- **REQUIREMENT**
Reply with one number: the count of lines in the listing that contain the string "Open".

- **DATASET ENTRIES**
== Segment start ==

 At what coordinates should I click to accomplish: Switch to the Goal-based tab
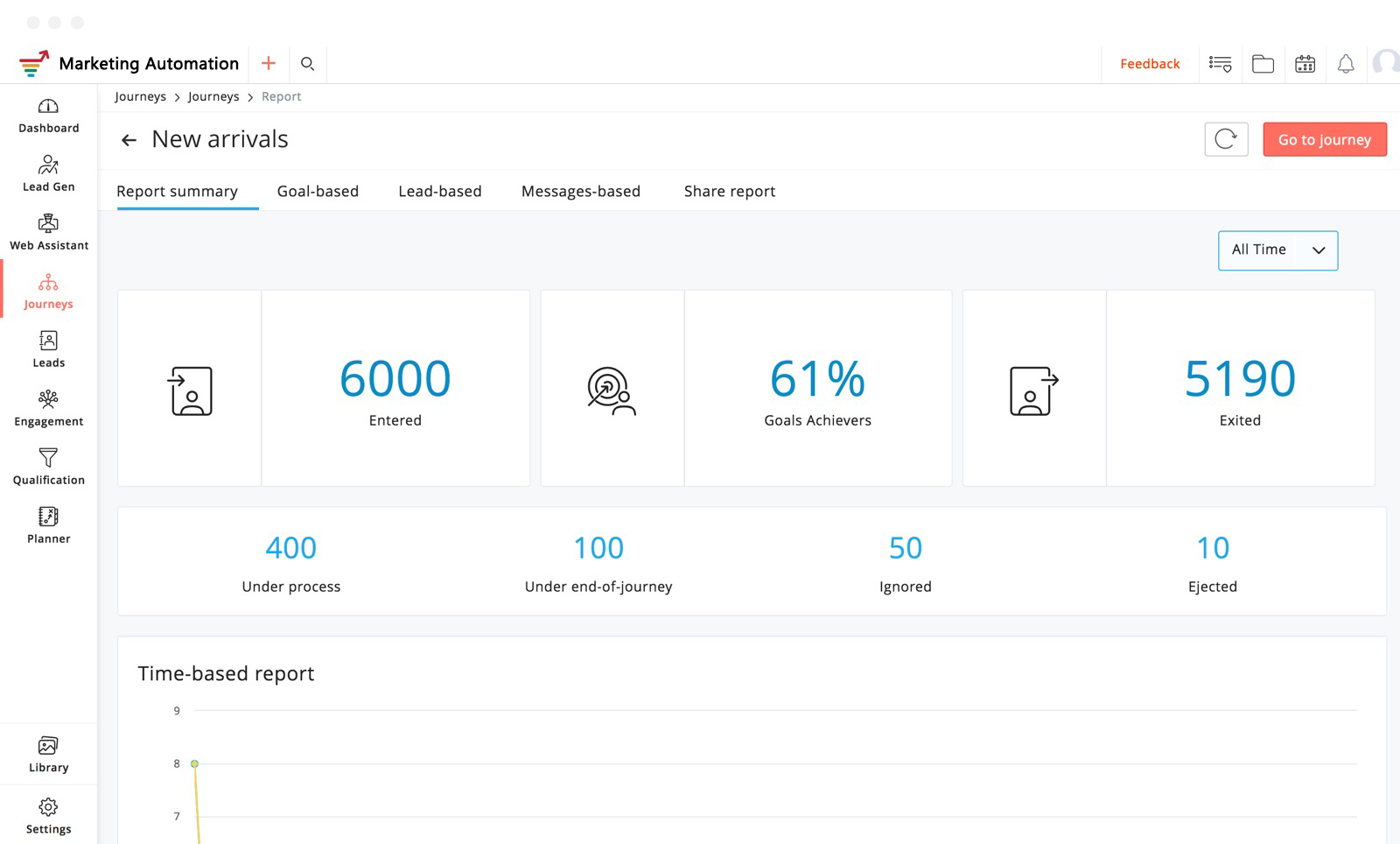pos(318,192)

== Segment end ==
== Segment start ==

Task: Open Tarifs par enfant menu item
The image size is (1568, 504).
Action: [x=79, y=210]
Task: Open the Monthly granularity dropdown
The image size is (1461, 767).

== Segment end ==

- **EXERCISE SOLUTION**
2